Carry over the material from the line with "Viewport: 589px width, 331px" to the line with "(x=2139, y=34)", both ends included, keeping every line and adding 98 to each coordinate in the answers.

**Dataset entries:**
┄┄┄┄┄┄┄┄┄┄
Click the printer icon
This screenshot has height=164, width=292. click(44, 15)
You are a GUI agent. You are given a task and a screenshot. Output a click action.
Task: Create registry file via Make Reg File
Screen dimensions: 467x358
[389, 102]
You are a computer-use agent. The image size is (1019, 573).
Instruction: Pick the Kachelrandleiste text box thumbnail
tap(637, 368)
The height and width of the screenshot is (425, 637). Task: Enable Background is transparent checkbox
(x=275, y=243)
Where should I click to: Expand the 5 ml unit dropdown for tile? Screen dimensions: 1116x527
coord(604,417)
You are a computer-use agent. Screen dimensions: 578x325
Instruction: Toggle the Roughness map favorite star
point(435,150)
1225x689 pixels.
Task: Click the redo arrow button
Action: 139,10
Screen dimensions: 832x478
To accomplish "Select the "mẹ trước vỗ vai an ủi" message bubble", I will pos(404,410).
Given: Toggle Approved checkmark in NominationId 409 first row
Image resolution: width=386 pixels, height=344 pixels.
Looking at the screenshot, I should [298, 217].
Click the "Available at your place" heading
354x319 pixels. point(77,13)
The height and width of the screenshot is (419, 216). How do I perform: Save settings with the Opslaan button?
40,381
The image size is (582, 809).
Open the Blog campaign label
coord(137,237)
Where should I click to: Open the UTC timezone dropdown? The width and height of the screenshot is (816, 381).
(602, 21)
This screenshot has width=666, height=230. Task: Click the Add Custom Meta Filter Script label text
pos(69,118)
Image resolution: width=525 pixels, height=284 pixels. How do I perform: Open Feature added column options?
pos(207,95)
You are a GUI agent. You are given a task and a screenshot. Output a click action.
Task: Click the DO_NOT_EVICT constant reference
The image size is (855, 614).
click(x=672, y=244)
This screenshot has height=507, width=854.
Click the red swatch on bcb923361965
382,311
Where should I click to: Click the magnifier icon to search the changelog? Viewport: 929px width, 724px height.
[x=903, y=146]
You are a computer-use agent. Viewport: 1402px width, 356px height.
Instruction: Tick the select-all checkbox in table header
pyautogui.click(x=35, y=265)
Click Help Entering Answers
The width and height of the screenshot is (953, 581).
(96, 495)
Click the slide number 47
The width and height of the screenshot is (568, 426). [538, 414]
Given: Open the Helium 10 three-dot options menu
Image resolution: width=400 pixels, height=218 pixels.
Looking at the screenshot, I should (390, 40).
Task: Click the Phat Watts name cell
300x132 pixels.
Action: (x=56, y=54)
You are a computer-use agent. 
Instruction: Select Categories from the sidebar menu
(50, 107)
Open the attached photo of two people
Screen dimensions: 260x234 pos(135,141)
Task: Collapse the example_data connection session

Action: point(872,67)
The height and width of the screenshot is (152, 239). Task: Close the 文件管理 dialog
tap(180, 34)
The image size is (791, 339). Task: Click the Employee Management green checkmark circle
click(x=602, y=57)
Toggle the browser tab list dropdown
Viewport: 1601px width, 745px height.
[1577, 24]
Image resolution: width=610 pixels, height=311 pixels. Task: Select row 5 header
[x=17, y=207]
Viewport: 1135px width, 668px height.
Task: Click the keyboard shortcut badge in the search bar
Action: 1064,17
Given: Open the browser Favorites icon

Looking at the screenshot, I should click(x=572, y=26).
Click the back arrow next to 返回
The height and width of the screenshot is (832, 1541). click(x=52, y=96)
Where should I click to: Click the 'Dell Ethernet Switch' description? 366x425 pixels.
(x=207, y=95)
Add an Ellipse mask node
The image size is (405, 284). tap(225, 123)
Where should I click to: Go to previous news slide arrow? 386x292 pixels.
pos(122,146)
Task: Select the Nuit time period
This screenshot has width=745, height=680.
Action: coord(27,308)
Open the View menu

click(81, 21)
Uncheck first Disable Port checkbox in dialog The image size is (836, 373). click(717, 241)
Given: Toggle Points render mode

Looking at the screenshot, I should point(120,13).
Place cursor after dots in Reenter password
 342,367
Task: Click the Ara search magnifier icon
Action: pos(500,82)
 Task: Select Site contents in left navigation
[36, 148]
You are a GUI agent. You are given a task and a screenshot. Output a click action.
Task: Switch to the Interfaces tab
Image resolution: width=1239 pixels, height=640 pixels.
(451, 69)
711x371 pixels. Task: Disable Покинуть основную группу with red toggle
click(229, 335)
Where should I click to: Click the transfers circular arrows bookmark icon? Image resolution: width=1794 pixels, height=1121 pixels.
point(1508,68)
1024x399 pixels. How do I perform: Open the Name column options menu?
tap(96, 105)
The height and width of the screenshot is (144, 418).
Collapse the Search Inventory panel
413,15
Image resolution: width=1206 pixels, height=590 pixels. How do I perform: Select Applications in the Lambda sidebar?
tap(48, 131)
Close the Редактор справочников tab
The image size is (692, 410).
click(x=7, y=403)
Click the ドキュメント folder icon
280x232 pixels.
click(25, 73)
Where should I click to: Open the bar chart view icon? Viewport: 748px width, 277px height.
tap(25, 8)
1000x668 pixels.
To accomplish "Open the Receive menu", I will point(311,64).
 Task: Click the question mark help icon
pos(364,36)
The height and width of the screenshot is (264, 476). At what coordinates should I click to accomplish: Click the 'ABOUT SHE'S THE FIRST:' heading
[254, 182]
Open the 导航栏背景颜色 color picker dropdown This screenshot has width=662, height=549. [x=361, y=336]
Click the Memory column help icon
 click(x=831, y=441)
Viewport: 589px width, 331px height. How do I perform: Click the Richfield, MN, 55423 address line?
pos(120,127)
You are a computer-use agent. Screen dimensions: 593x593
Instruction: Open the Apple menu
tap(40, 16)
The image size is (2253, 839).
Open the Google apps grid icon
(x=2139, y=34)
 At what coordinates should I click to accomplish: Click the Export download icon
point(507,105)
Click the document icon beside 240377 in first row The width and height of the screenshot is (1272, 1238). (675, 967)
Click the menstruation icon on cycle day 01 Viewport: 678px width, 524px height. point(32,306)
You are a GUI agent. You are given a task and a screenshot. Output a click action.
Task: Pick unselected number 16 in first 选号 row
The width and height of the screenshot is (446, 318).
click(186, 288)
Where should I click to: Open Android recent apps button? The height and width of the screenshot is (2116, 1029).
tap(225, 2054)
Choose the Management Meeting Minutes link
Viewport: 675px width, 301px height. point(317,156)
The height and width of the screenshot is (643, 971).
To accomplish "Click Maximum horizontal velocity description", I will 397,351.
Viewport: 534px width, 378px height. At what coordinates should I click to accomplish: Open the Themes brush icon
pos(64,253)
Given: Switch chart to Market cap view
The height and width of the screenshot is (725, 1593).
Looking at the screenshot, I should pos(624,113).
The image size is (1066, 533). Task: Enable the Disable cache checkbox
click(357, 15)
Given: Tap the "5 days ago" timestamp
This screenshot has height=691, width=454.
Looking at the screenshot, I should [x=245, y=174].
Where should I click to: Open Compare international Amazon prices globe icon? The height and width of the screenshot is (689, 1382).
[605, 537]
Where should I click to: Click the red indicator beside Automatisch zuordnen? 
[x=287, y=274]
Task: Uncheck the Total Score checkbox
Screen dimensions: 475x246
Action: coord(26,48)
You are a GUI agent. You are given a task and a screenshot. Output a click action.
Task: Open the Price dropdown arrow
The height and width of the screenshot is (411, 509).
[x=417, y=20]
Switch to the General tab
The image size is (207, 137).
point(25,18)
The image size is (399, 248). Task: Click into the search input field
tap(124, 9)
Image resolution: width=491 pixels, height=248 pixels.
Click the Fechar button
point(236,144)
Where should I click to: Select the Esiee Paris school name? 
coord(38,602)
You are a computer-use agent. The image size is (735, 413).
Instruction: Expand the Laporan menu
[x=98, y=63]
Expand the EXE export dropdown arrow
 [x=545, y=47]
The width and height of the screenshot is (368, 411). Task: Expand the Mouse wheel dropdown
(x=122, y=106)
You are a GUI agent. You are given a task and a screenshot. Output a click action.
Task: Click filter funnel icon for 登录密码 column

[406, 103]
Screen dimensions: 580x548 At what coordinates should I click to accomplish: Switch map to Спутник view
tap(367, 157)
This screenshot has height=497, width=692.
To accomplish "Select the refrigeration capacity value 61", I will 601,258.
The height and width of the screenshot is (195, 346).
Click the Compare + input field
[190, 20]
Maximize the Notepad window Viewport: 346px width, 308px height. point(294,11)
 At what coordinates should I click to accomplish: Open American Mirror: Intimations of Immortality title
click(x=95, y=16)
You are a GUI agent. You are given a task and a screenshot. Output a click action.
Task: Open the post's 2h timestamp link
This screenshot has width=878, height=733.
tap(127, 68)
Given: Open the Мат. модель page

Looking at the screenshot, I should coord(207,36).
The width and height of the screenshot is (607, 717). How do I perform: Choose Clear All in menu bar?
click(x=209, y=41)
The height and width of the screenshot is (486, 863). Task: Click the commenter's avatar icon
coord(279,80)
┄┄┄┄┄┄┄┄┄┄
**Task solution:**
Viewport: 589px width, 331px height. How do I perform: Click the Richfield, MN, 55423 address line?
pos(218,225)
You are a computer-use agent. Screen dimensions: 593x593
Instruction: Open the Apple menu
tap(138, 114)
The image size is (2253, 839).
Open the Google apps grid icon
(x=2237, y=132)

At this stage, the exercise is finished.